Disney Blue Prints: Main Street USA

Blueprints, Cinderella Castle

Blueprints, Cinderella Castle

Magic Kingdom Fantasyland Castle

Magic Kingdom Fantasyland Castle

The Imagineers have been around since 1952, a few years before the first Disney theme park, Disneyland, opened its doors. They were the designers who fleshed out and designed what Walt Disney dreamed up. As you can imagine, they need to be extremely detailed, and did comprehensive research into the places and spaces they were designing. If they were designing the Main Street USA storefronts, they traveled to many neighborhoods, sketching, researching and detailing their inspiration, so that they may accurately replicate it in the parks. To really make the guest feel as if they're transported into a different city, or country, or even century, the Imagineers really provide as immersive an experience as possible. 

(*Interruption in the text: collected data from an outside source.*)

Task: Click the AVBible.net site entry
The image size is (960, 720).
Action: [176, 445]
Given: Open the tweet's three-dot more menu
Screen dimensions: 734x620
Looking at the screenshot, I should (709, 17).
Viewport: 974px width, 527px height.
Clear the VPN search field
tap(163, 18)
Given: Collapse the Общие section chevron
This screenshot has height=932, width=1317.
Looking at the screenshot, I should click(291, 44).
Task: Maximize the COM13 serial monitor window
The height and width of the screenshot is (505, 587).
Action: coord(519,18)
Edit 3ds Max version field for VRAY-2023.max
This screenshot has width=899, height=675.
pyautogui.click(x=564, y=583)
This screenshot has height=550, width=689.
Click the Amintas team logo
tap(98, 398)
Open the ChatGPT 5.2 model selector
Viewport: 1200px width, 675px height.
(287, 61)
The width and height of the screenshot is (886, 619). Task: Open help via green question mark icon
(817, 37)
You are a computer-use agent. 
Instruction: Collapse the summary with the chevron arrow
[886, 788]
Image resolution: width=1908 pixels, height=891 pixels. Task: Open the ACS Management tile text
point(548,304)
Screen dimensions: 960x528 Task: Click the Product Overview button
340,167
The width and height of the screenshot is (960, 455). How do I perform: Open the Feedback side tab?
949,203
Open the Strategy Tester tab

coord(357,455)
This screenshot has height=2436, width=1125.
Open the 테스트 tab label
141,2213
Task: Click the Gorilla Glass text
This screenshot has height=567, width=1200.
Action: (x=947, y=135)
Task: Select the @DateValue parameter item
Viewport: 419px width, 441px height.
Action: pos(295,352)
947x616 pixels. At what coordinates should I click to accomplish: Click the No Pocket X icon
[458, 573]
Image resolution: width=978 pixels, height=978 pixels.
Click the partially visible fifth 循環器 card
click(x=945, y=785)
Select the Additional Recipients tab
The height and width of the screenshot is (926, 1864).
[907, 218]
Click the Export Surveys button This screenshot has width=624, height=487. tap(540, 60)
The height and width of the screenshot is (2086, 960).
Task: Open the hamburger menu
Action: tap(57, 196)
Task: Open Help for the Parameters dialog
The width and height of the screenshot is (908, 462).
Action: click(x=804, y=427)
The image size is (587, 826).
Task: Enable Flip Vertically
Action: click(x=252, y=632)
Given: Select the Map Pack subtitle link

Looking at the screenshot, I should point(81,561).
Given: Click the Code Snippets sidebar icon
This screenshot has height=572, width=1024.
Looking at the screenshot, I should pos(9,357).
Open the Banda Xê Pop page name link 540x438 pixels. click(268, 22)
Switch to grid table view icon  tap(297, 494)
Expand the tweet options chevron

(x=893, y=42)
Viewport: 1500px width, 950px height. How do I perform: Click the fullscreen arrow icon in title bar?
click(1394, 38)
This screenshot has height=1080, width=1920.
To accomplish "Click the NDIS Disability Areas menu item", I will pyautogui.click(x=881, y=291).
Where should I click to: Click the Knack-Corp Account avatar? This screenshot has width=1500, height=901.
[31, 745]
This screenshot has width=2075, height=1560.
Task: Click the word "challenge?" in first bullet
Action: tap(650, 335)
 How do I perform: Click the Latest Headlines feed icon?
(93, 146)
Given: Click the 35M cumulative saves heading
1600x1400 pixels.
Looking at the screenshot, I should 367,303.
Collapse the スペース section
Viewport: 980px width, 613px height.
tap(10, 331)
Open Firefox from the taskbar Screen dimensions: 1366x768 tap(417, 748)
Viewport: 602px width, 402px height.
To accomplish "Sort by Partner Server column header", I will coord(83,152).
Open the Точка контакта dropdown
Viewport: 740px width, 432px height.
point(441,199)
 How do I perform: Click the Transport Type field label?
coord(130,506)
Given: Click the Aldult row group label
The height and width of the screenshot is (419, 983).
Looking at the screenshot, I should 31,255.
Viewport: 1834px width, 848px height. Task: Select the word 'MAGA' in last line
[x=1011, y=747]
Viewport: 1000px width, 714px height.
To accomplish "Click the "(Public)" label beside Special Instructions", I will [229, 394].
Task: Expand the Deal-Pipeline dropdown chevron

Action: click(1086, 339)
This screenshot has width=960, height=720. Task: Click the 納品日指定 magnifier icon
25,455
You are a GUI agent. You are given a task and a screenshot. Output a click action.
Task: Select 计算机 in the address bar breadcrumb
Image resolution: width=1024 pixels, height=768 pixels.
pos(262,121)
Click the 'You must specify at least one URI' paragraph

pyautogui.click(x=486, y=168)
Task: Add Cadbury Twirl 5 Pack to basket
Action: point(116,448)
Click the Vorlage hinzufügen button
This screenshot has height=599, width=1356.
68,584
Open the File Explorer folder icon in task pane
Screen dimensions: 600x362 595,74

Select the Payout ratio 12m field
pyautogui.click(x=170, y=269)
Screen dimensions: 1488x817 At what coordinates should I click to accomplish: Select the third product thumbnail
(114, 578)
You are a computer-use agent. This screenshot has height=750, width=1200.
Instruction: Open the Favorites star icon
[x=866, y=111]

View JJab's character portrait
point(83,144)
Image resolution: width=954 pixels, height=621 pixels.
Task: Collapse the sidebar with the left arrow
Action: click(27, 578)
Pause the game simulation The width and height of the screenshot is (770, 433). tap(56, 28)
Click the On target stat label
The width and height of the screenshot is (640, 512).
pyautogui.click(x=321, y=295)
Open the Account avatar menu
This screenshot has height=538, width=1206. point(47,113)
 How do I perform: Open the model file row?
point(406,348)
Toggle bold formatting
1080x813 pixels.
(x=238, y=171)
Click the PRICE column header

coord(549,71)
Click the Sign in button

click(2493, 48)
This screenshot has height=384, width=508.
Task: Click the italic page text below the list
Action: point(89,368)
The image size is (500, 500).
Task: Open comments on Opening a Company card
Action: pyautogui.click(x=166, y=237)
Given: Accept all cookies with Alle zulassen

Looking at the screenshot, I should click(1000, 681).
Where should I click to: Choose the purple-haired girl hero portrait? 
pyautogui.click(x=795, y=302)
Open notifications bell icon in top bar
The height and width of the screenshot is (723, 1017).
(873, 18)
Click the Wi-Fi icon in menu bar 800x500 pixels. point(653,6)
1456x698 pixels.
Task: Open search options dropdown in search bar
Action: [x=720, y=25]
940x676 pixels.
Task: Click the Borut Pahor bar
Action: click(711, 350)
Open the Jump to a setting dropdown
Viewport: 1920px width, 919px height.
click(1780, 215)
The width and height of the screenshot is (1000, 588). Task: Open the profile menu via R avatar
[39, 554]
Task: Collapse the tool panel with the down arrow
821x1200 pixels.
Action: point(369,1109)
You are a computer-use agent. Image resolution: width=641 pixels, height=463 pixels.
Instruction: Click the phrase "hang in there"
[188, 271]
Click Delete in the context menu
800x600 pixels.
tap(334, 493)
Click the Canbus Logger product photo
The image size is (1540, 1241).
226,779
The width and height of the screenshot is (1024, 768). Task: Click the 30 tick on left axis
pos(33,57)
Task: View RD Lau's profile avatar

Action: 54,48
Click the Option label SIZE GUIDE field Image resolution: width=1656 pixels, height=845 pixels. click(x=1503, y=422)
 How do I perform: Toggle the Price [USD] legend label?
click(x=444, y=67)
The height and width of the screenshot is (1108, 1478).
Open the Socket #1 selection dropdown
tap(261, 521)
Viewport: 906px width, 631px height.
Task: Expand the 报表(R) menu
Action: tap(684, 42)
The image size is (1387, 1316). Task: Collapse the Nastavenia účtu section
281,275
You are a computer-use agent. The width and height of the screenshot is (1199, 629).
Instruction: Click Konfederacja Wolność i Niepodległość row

Concept sketch of EPCOT, Walt Disney World

Concept sketch of EPCOT, Walt Disney World

Concept sketch of Liberty Street, Magic Kingdom, Walt Disney World

Concept sketch of Liberty Street, Magic Kingdom, Walt Disney World

Concept sketches by Disney Artists

Concept sketches by Disney Artists

For example, there is one roller coaster ride named "Expedition Everest," where you are on an expedition at Mt. Everest base camp, in search of a Yeti. The ride, the structure that housed the ride, as well as the corresponding land outside the ride were meticulously researched and detailed, to make you feel as if you've really be taken to the base of Mt. Everest. Every little feature, such as the worn stones on the walking path, the tattered flags, and market place, are meticulously researched abroad and recreated in the park. 

"Expedition Everest"

"Expedition Everest"

Base Camp at Mt. Everest

Base Camp at Mt. Everest

 

So the next time you find yourself in a Disney theme park, look again. Are you sure you're still in Orlando, and not 1920's Main St. USA, or a base camp in Nepal?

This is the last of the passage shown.